> [Problem statement]: Omit all pictures and give the records below again exactly as written.

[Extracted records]
#####

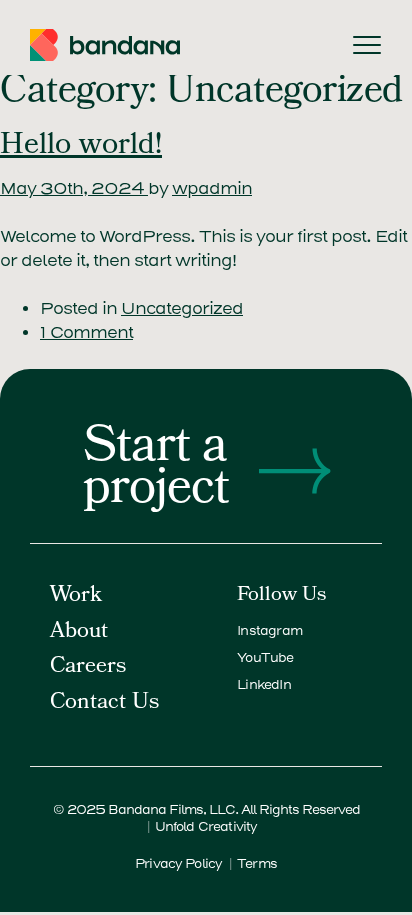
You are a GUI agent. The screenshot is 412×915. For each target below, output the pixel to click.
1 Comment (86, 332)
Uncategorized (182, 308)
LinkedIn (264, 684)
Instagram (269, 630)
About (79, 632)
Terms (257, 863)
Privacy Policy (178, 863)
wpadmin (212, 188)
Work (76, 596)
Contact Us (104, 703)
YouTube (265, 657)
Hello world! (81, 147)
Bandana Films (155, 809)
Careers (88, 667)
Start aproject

#####

> [Written reply]:
You are a GUI agent. The screenshot is 412×915. For each target below, output the pixel to click.
1 Comment (86, 332)
Uncategorized (182, 308)
LinkedIn (264, 684)
Instagram (269, 630)
About (79, 632)
Terms (257, 863)
Privacy Policy (178, 863)
wpadmin (212, 188)
Work (76, 596)
Contact Us (104, 703)
YouTube (265, 657)
Hello world! (81, 147)
Bandana Films (155, 809)
Careers (88, 667)
Start aproject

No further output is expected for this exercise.